▶ _Exercise goal_
Set down the data below in full and exactly, minus the pictures.

═══ Supplied entries

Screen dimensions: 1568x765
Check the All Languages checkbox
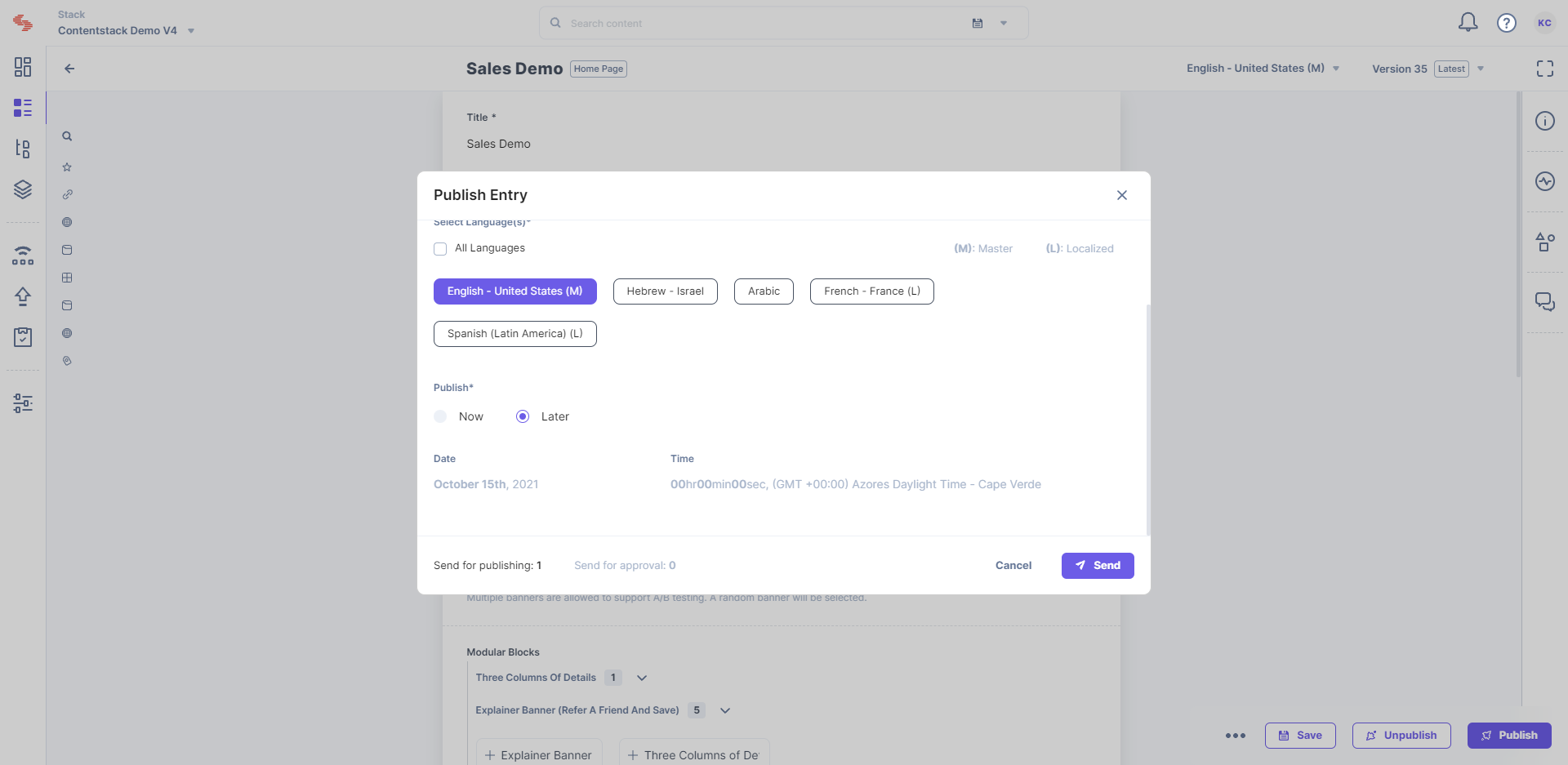[440, 249]
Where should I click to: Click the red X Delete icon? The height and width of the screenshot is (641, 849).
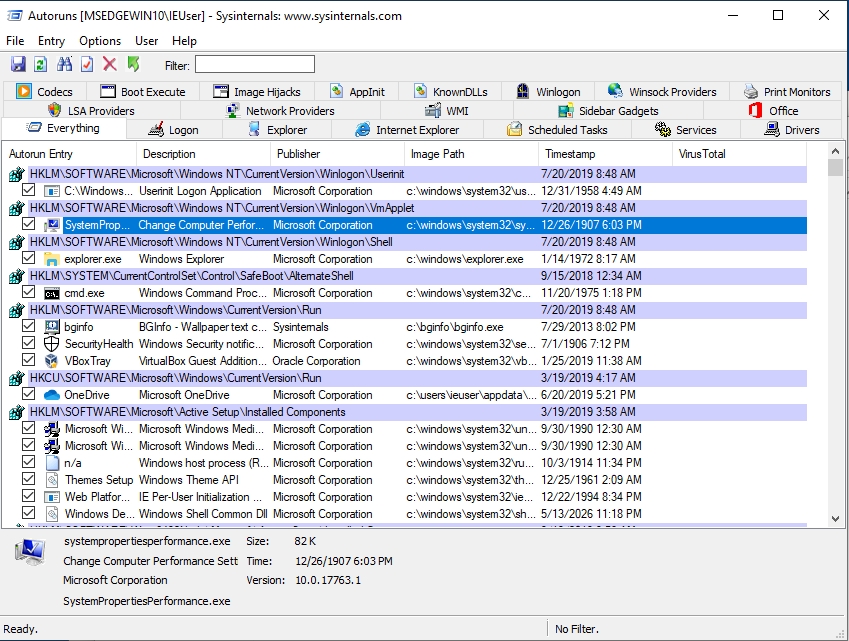point(110,64)
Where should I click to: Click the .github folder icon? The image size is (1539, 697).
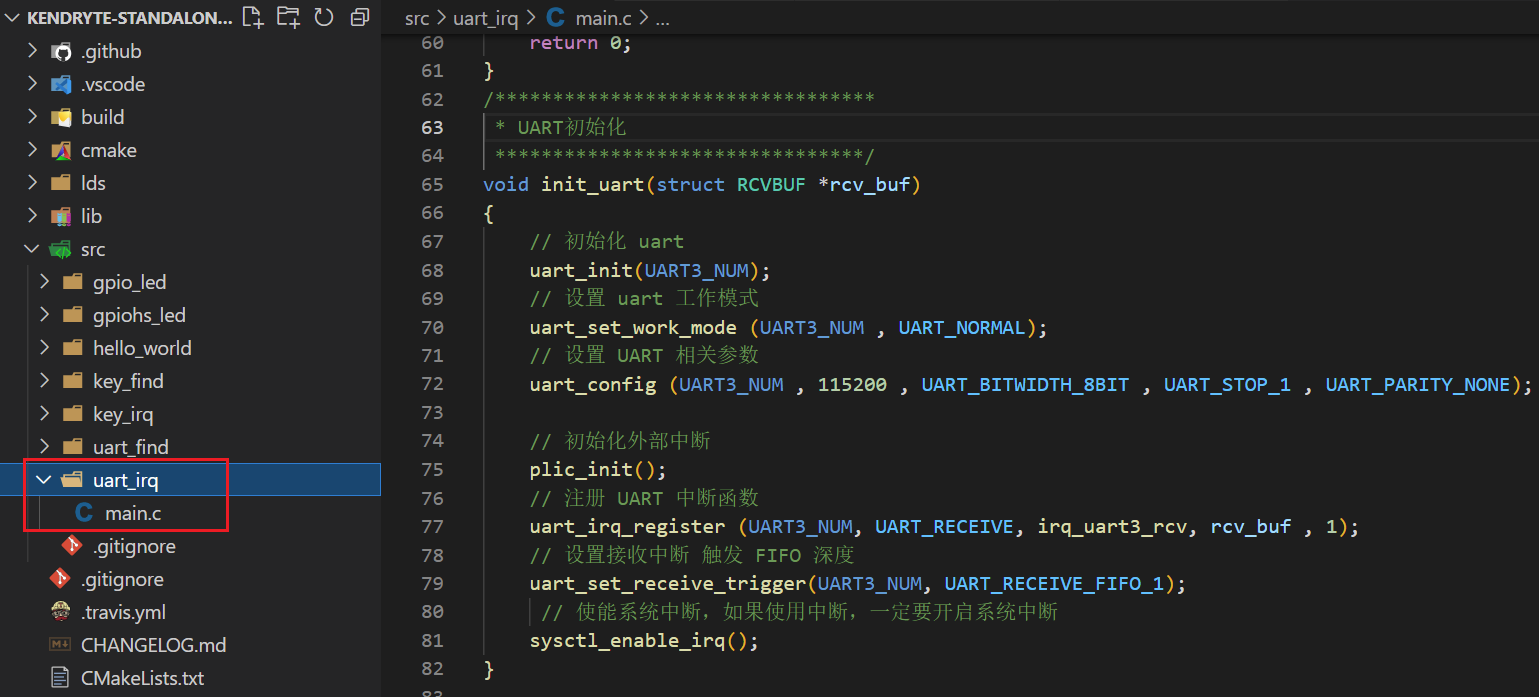62,52
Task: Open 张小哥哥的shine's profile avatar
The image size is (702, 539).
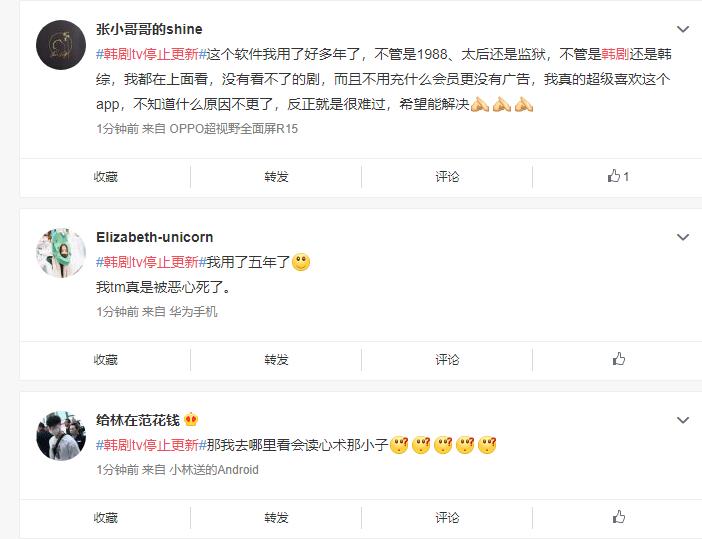Action: pos(61,45)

══════

▶ _Exercise solution_
Screen dimensions: 1568x765
Check the All Languages checkbox
[440, 249]
Where should I click to: Click the red X Delete icon? The height and width of the screenshot is (641, 849).
point(110,64)
Where should I click to: Click the .github folder icon? The image size is (1539, 697).
62,52
Task: Open 张小哥哥的shine's profile avatar
The image size is (702, 539).
Action: pos(61,45)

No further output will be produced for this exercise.